Michael "Mick" Dunbar is an Inspector with turn-of-the-century London’s Metropolitan Police working out of Scotland Yard. He’s just turned thirty-six and thinks his friends are playing a joke on him when a young woman comes into the station to report a murder – a murder that has not happened yet. Even more strangely, she insists Mick is the intended target of the murder she foresaw in a dream. Mick, naturally, laughs her out of the police station, but his humor ends when someone does try to kill him on his way home.
Completely denying the possibility that Miss Sophie Haversham truly does have a psychic ability, Mick dismisses the possibility but is still determined to find out who is behind the attempt on his life. To Sophie’s surprise and consternation, the police detective takes a room in her aunt’s rooming house so that he can explore every aspect of her life. But Mick gets more than he bargained for when he takes on the slightly ditzy, sometimes quirky and always thoroughly enjoyable Miss Haversham. Added to the mix is a houseful of wickedly eccentric characters, from Sophie’s aunt, who believes she is the reincarnation of Cleopatra and a kleptomaniac to boot, to several elderly women who hold weekly séances.
In danger of losing his wits and his heart to the young miss, Mick must keep both of them out of harm’s way until the threat against him, and ultimately against Sophie, is lifted - an endeavor that proves more dangerous than either of them could have imagined -- especially since Mick stubbornly refuses to heed her repeated warnings of danger and mayhem.

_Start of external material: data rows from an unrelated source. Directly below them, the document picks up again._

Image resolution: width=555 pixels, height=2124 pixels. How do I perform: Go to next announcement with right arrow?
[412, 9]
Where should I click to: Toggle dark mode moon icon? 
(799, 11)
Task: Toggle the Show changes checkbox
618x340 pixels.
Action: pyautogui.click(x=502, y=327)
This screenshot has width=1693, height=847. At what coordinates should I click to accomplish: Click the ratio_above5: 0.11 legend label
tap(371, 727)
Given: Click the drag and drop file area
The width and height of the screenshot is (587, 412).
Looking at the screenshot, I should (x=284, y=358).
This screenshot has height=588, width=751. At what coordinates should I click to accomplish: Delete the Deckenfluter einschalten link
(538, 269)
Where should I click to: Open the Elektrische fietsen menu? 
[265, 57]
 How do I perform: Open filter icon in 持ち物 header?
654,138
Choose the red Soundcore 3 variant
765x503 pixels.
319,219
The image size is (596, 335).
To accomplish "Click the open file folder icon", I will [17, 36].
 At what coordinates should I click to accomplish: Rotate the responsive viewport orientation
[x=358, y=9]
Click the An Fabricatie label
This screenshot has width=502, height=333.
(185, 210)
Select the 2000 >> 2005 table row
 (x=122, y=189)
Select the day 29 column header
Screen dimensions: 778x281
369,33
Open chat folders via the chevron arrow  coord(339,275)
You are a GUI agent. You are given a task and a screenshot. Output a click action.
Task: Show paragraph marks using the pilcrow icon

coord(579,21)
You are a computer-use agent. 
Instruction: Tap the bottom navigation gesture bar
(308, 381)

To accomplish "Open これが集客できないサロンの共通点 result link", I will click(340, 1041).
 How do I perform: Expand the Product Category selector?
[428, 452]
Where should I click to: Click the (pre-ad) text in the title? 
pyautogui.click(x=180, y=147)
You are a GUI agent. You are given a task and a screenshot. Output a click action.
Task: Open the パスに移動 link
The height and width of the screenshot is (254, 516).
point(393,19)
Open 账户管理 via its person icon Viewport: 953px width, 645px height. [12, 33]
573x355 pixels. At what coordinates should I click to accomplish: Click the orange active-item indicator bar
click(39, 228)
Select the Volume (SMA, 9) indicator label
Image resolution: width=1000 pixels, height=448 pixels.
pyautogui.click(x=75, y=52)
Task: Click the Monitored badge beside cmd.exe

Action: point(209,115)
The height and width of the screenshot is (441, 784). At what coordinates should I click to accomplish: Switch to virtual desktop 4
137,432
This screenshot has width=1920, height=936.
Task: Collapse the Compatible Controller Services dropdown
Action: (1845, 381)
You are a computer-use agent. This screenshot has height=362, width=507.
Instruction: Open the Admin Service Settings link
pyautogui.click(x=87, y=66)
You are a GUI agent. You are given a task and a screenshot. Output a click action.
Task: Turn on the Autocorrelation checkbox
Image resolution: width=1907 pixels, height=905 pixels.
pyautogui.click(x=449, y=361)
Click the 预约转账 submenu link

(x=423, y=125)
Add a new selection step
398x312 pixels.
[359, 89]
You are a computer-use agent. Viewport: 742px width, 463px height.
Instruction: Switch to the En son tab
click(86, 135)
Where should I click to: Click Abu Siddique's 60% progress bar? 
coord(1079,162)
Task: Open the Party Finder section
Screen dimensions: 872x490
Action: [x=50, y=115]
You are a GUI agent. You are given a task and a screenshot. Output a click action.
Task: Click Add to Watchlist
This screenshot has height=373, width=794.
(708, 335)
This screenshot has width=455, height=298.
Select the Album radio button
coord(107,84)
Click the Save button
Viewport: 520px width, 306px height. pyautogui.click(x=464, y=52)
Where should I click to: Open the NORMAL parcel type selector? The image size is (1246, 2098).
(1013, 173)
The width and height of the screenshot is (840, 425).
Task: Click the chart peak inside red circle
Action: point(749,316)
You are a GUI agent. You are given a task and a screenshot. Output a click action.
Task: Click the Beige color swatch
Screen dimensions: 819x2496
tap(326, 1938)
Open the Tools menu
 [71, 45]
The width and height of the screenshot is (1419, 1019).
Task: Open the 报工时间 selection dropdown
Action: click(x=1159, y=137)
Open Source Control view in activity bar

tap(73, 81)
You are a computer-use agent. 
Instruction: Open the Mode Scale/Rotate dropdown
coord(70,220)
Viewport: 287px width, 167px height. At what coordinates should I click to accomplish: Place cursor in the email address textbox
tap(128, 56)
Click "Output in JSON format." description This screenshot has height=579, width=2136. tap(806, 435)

Laura Lee Guhrke has written a delightful yet intensely satisfying mystery of late 1800’s London. In Sophie, she has created an unusual character who must deal with prejudice and mistrust for a great part of the story. In Mick, she has crafted a man who longs for a woman to call his own, but whose own lofty standards need to be taken down a peg or two. She adds oodles of atmosphere with her sights, smells and sounds of dark London streets by night and Scotland Yard by day. Tolerance and acceptance is subtly woven throughout the plot, which twists and turns until the reader is giddy with anticipation to identify the person behind the attempted murder of Mick and the gruesome murder of his fellow officers before it’s too late. Guhrke has also written two previous novels, Breathless and The Charade, and this reader, for one, looks forward to many more from this gifted author.